Not all implementations or deployments of a database will be the same. This section lists specific limitations and known issues with the connector based on how or where it is deployed.

Digital Ocean's managed MySQL servers, by default, will clear the binary logs periodically, outside of the replication settings within the MySQL server.. Contact Digital Ocean support to disable this feature if you wish to use CDC replication with Airbyte.

Planetscale has a maximum number of records per query set to 100K by default. Airbyte typically queries in batches of 500K for faster replication.

MariaDB is a fork of MySQL that adds many new features. The MySQL source connector is compatible with MariaDB, but there may be some limitations, specifically around CDC replication. If you encounter errors with CDC replication, please switch to other replication methods, which may be more compatible with MariaDB.

  • Mapping MySQL's DateTime field: There may be problems with mapping values in MySQL's datetime field to other relational data stores. MySQL permits zero values for date/time instead of NULL which may not be accepted by other data stores. To work around this problem, you can pass the following key value pair in the JDBC connector of the source setting zerodatetimebehavior=Converttonull.
  • Amazon RDS MySQL or MariaDB connection issues: If you see the following Cannot create a PoolableConnectionFactory error, please add enabledTLSProtocols=TLSv1.2 in the JDBC parameters.
  • Amazon RDS MySQL connection issues: If you see Error: HikariPool-1 - Connection is not available, request timed out after 30001ms., many times this due to your VPC not allowing public traffic. We recommend going through this AWS troubleshooting checklist to ensure the correct permissions/settings have been granted to allow Airbyte to connect to your database.

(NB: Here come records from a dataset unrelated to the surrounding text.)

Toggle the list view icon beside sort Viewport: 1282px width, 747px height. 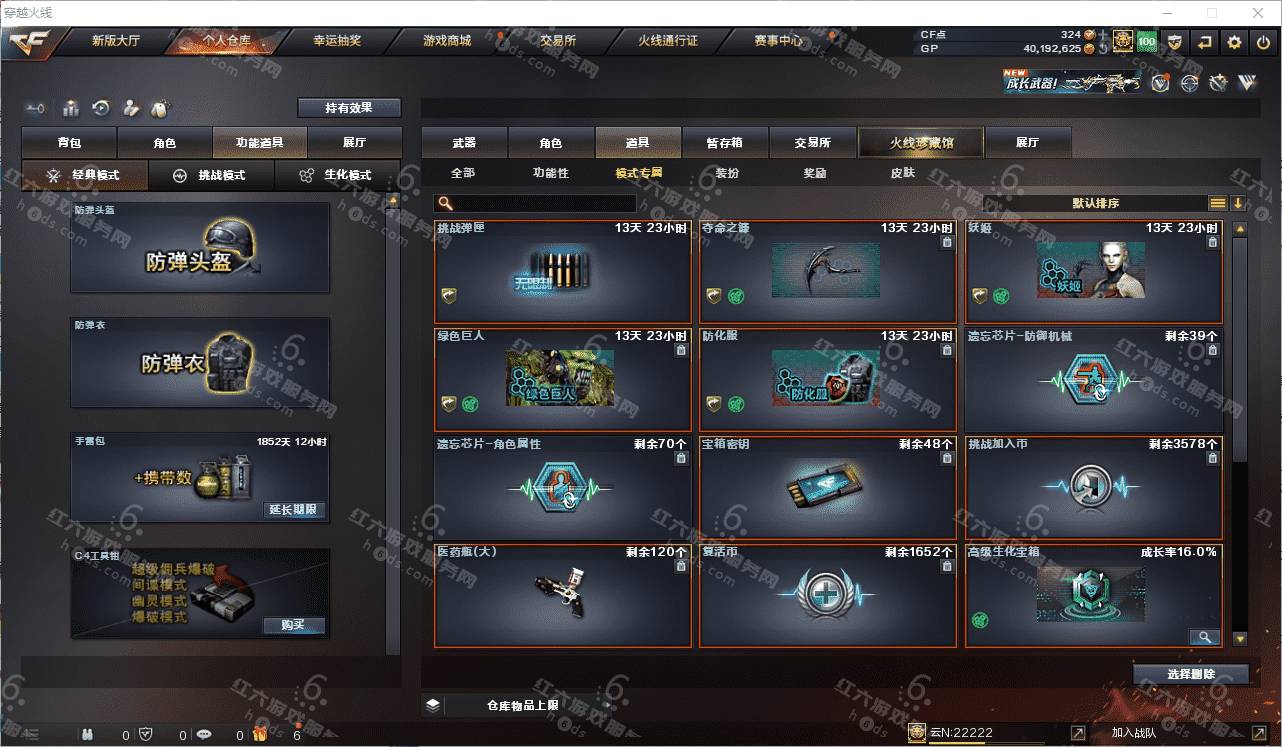(1217, 203)
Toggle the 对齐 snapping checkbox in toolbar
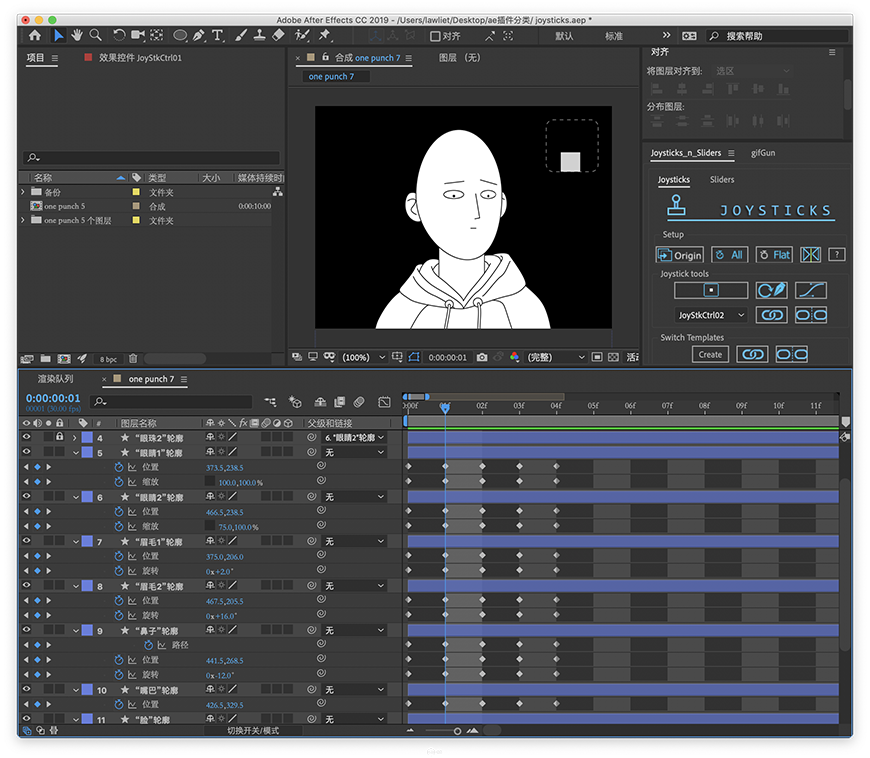Image resolution: width=870 pixels, height=758 pixels. click(x=435, y=36)
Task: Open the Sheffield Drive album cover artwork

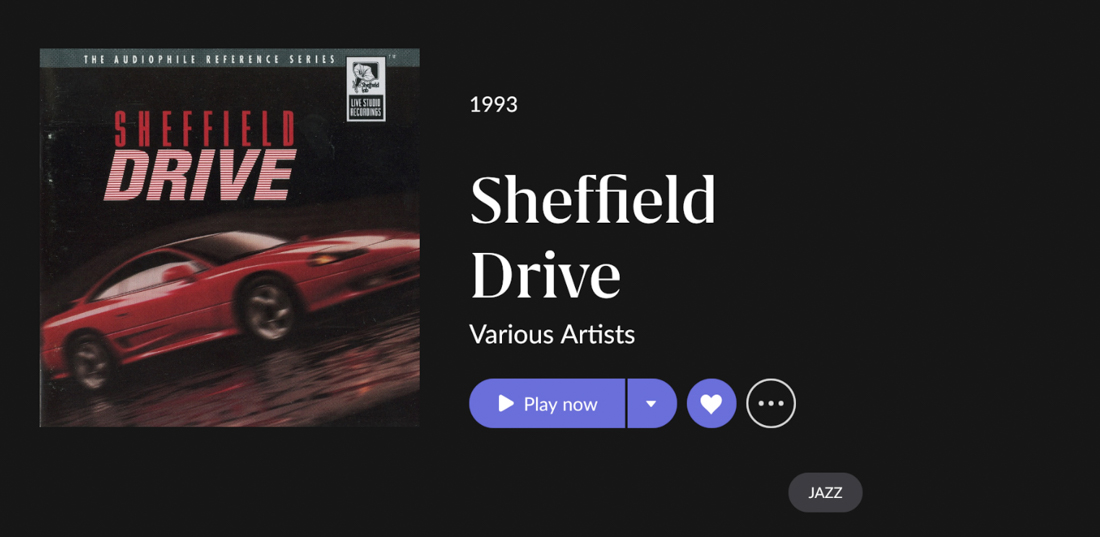Action: pos(229,237)
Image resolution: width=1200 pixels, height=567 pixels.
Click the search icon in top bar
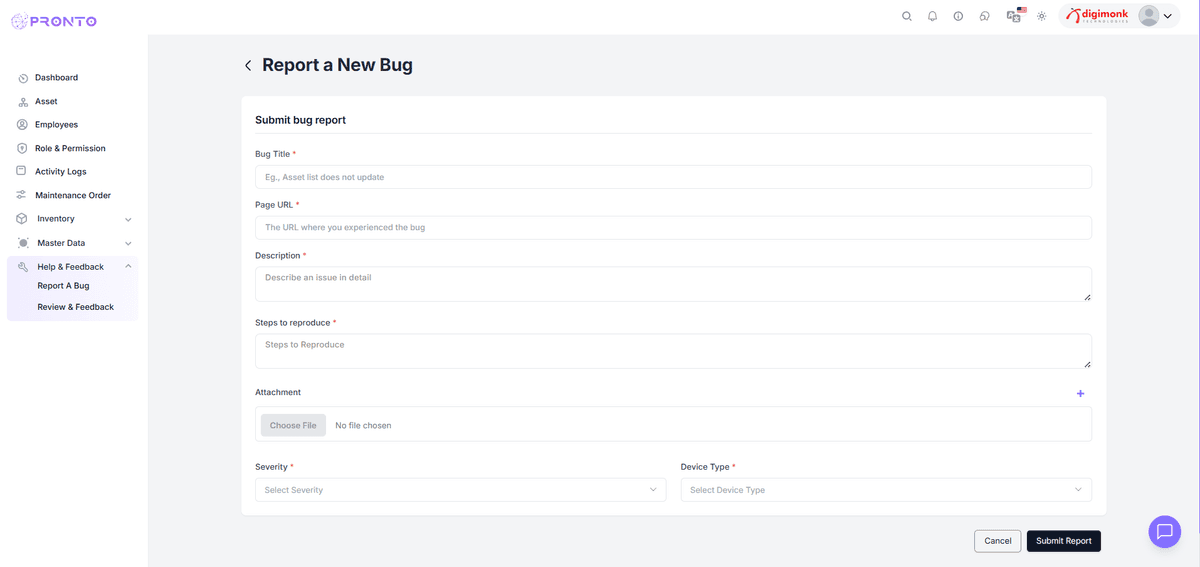(x=907, y=16)
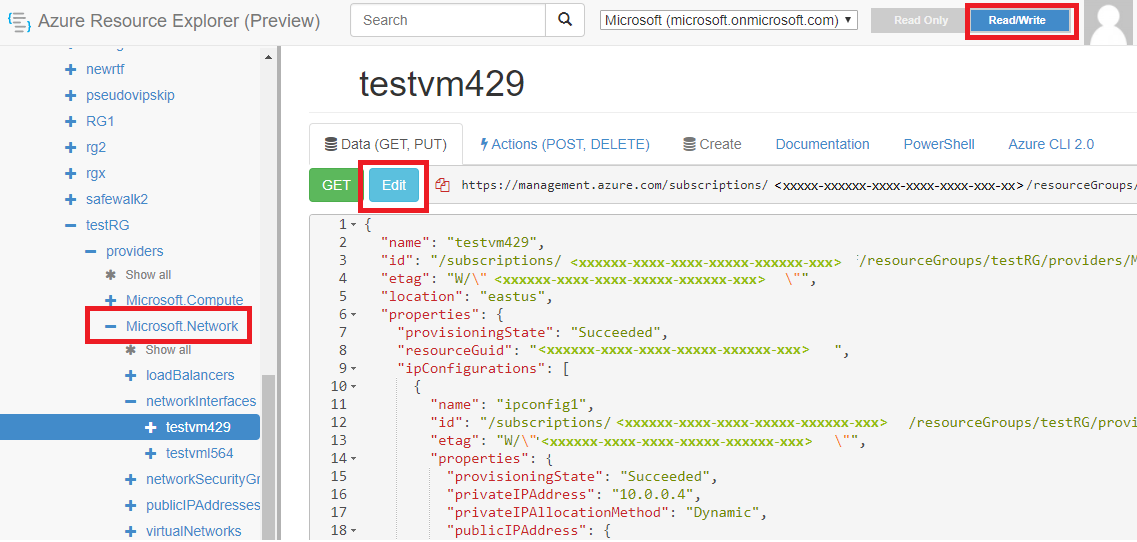Open the Actions (POST, DELETE) tab

[565, 144]
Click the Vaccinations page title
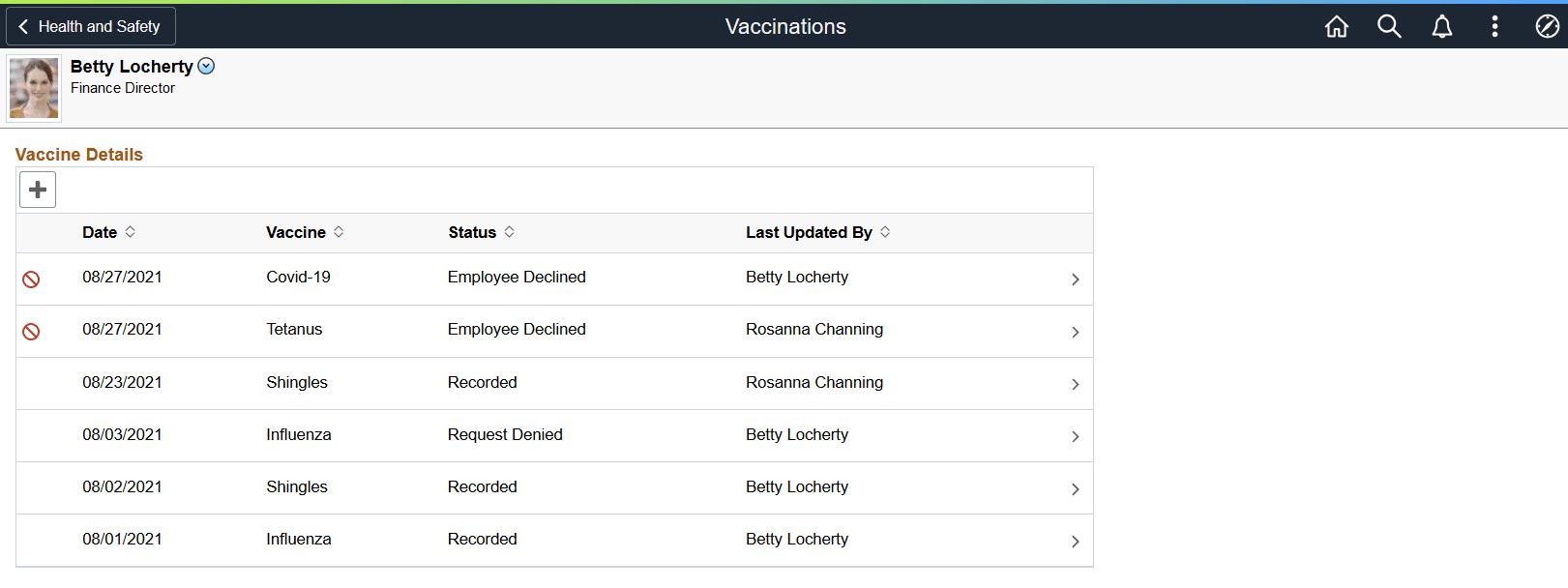The width and height of the screenshot is (1568, 588). [785, 26]
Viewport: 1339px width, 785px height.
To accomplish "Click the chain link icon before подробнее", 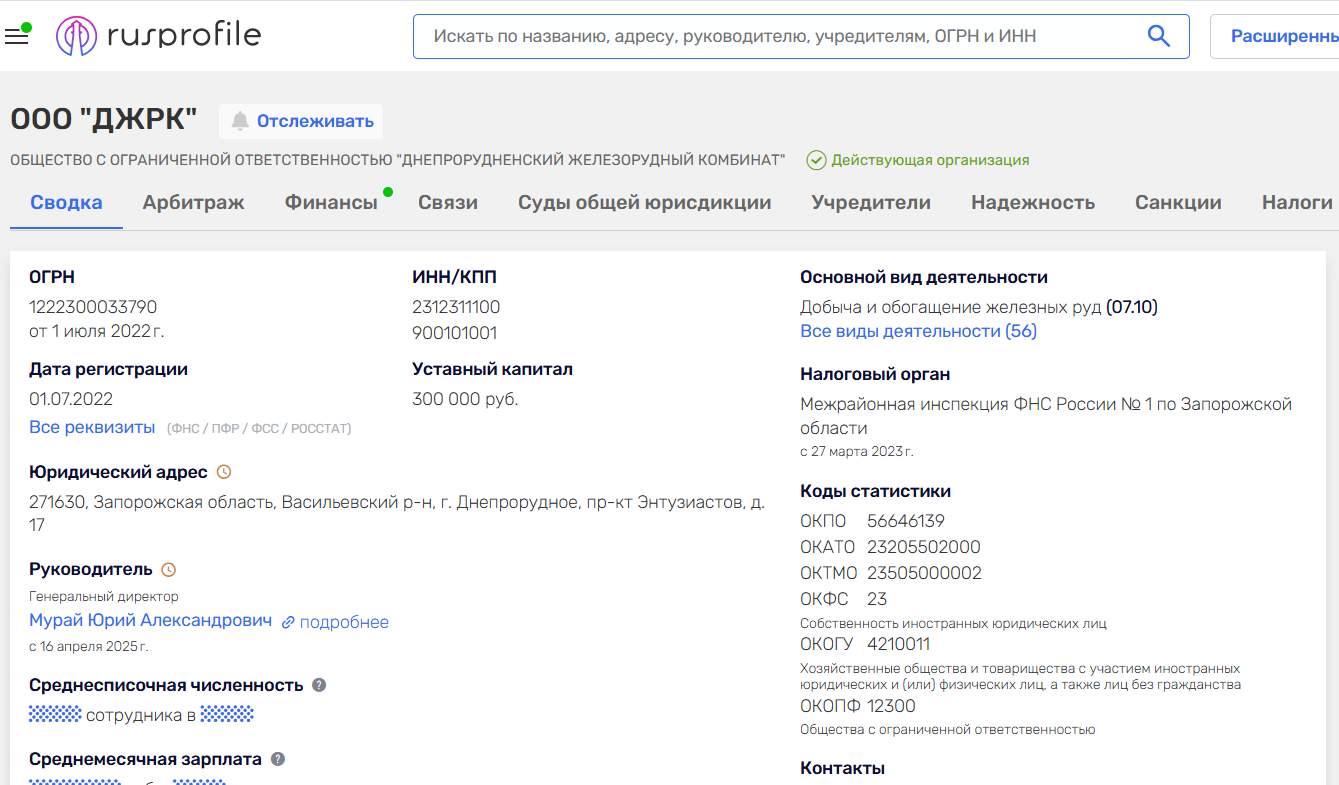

Normally under the CDC mode, the MySQL source will first run a full refresh sync to read the snapshot of all the existing data, and all subsequent runs will only be incremental syncs reading from the binlogs. However, occasionally, you may see full refresh syncs after the initial run. When this happens, you will see the following log:

Saved offset no longer present on the server, Airbyte is going to trigger a sync from scratch

The root causes is that the binglogs needed for the incremental sync have been removed by MySQL. This can occur under the following scenarios:

  • When there are lots of database updates resulting in more WAL files than allowed in the pg_wal directory, Postgres will purge or archive the WAL files. This scenario is preventable. Possible solutions include:
    • Sync the data source more frequently.
    • Set a higher binlog_expire_logs_seconds. It's recommended to set this value to a time period of 7 days. See detailed documentation here. The downside of this approach is that more disk space will be needed.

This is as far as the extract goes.